Задание:
Каким путем, согласно исходному тексту, Гучков предлагал добиться отречения царя?

Исходный текст:
##############################
Дневники менее политизированных современников, не участвовавших в революционной деятельности, фиксируют еще большую растерянность. Петроград жил слухами. «Сегодня беспорядки, — записала Гиппиус. — Никто, конечно, в точности ничего не знает. Общая версия, что началось на Выборгской из-за хлеба. Кое-где остановили трамваи (и разбили). Будто бы убили пристава. Будто бы пошли на Шпалерную, высадили ворота (сняли с петель) и остановили завод. А потом пошли покорно, куда надо, под конвоем городовых, — все «будто бы». Опять кадетская версия о провокации, — что все вызвано «провокационно», что нарочно, мол, спрятали хлеб…»[1733]. Художнику Бенуа бастующие чуть не испортили вечер. «Сегодня состоялся большой обед у Палеолога. Начинает твориться что-то неладное! На Выборгской стороне произошли большие беспорядки из-за хлебных затруднений (надо только удивляться, что они до сих пор не происходили!). Гр. Робьен видел из окон посольства, как толпа рабочих на Литейном мосту повалила вагон трамвая и стала строить баррикаду. Навстречу им поскакали жандармы, и произошла свалка. Разобрать дальнейшее было трудно. Мы и на большой обед к Палеологам не смогли б попасть из-за полного отсутствия извозчиков, но выручили милые Горчаковы, приславшие за нами машину, на которой мы заехали по дороге и за ними»[1734].

На фоне общего недоумения и растерянности контрастом выглядит поведение ряда ключевых фигур заговорщического лагеря, демонстрировавших прозорливость и информированность. В тот день Александр Гучков перед родственниками Д. Л. Вяземского развивал мысли об отречении царя в пользу Алексея и учреждении регентского совета во главе с великим князем Михаилом Александровичем. При этом Гучков рассказывал, что добиться отречения надо «путем отвода царского поезда по дороге из Ставки в Царское Село»[1735]. Впрочем, как пишет его биограф, «не сохранилось сведений о его какой-либо активной деятельности» в первые дни восстания». Гучков находился в тени вплоть до вечера 27 февраля.
##############################
Представленные данные:
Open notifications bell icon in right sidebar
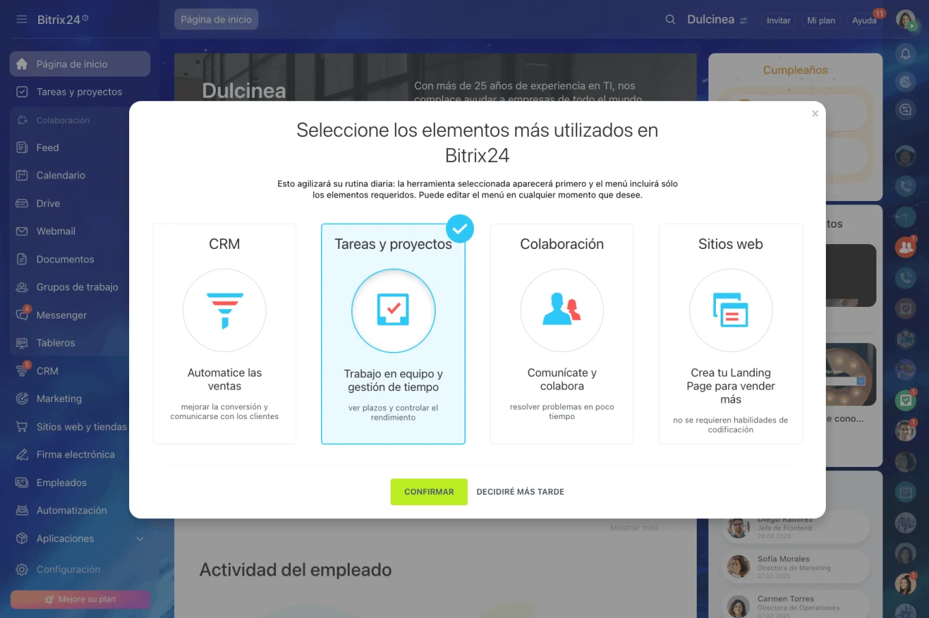pos(905,53)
##############################
Результат задания:
Путем отвода царского поезда по дороге из Ставки в Царское Село.